Un défenseur de la philosophie
À l'image du célèbre philosophe andalou Ibn Rochd / Averroès (1126-1198) qui s'était employé dans son «Discours décisif» (Fasl al-maqâl) à réhabiliter la philosophie en terre d'islam après que celle-ci en a été bannie par les théologiens littéralistes de son époque, l'émir Abdelkader emprunta, sept siècles plus tard, la même voie dans son «Rappel à l'intelligent et avis à l'insouciant» (Dhikra al-'âqil wa tanbîh al-ghâfil). Tout comme le philosophe cordouan qui était convaincu que l'enseignement de la philosophie était le meilleur moyen de libérer la raison islamique du mimétisme dans lequel on l'avait enfermée, le «Rappel à l'intelligent» de l'émir nous fait découvrir un intellectuel admiratif de la Sagesse et des philosophes aussi bien arabes qu'européens. «Les savants grecs - écrit-il - étaient désignés sous l'appellation de ''philosophes''; dans leur langue, ''philo'' signifie ''aimer'' et ''sophia'' renvoie à la ''sagesse''; le ''philosophe'' est donc celui qui ''aime la sagesse''. Ils ont rédigé dans différents domaines du savoir; ce fut les êtres les plus nobles tant ils prenaient soin de l'art de la Sagesse [...] toutes les sciences rationnelles leurs sont attribuées dans la mesure où ils en furent les précurseurs.» (Rappel à l'intelligent, p. 119). Dans la même lancée, l'émir ne manque pas de nous rappeler le rôle primordial que les premiers souverains musulmans ont joué dans la préservation de l'héritage philosophique grec, en particulier le calife al-Ma'mûn (813-833). Ce fut justement ce souverain féru de philosophie qui érigera en 832 à Bagdad la «Maison de la Sagesse» (Bayt al-hikma) qu'il mit au service des érudits musulmans, juifs, chrétiens et zoroastriens pour la traduction des patrimoines grec et indien. L'émir consacre à ce dernier l'apologie suivante: «al-Ma'mûn écrit aux rois byzantins leur demandant de lui adresser des copies des ouvrages des philosophes; ils lui envoyèrent des exemplaires des traités de Platon, d'Aristote, de Socrate et de bien d'autres [...] il mit au service de ces ouvrages les traducteurs les plus habiles [...] puis imposa au peuple de les lire et encouragea leur apprentissage.» (p. 108-109)
Un anticonformiste
La considération que l'émir témoigne aux penseurs grecs et arabes et le respect qu'il voue aux souverains musulmans en ayant préservé l'héritage nous laisse entrevoir son penchant naturel pour la philosophie.
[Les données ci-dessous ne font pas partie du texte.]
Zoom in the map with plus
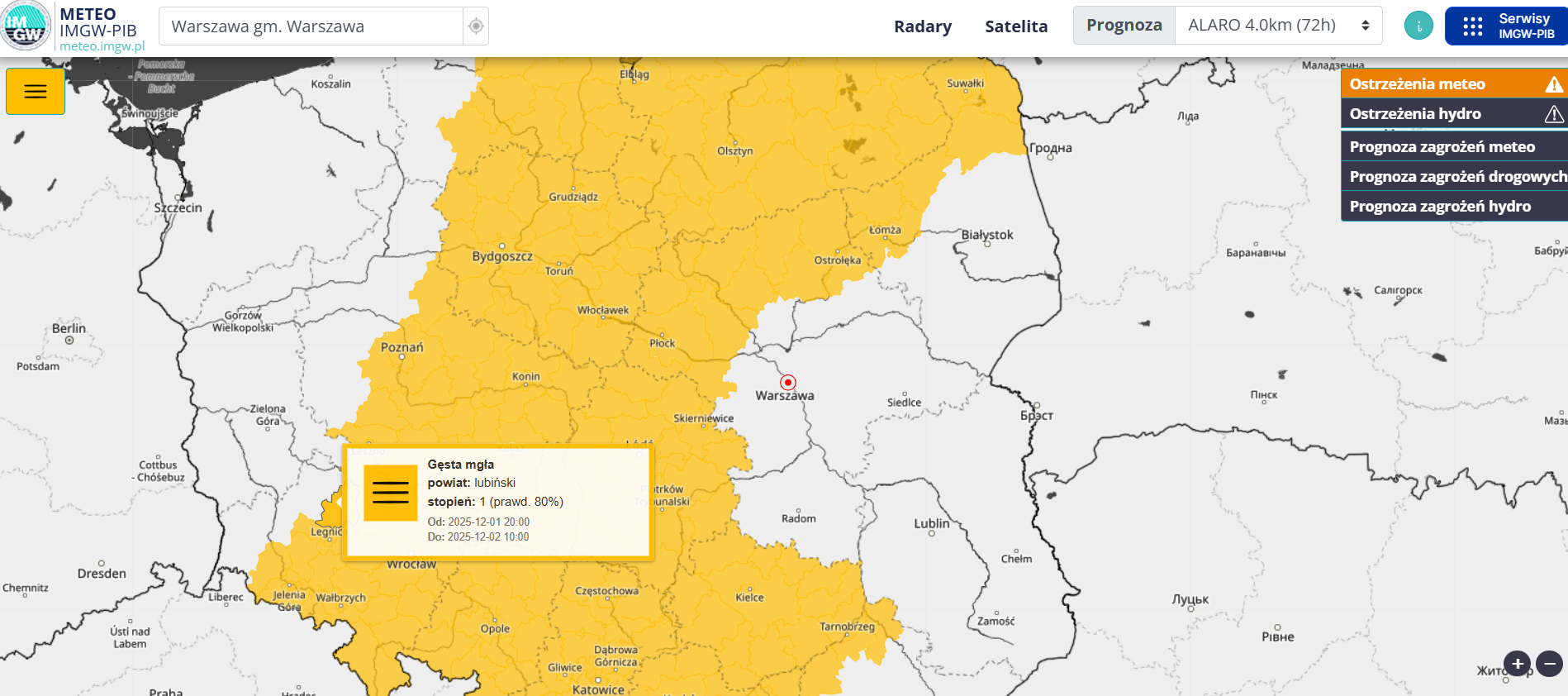 click(1517, 663)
Cette idée se confirme à la lecture des lignes qu'il consacre à la défense de l'intellect et, par ricochet, à la liberté de pensée. «Dieu a honoré l'humain et l'a distingué par un attribut plus noble que tous les autres: la raison» écrit-il dans son «Rappel à l'intelligent» (p. 35). Avant d'ajouter à ce sujet que «la raison est la source du savoir [...] le savoir est par rapport à la raison ce qu'est le regard par rapport à l'oeil [...] la raison est plus noble que l'oeil dans la mesure où le regard ne s'appréhende pas lui-même tandis que la raison s'appréhende elle-même.» (p. 36)
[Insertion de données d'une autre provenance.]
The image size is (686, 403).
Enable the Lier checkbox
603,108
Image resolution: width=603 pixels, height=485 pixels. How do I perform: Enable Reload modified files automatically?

À partir de là, l'émir n'hésite pas à adresser aux «ignorants qui appellent les gens à réfuter le rôle de l'intellect» (p. 53) l'invective suivante: «La religion ne peut se passer de la raison [...] prenez garde à croire que les sciences de la religion soient réfractaires aux sciences de la raison!» (p. 54) Il adopte la même attitude à l'égard des «conformistes qui appellent les hommes à les suivre aveuglément» lorsqu'il leur rappelle que «tout homme, du seul fait qu'il soit homme, est apte à comprendre les vérités; car l'esprit, siège de la science, est par rapport aux vérités ce qu'est par rapport aux formes le miroir qui les reflète successivement.» (p. 7)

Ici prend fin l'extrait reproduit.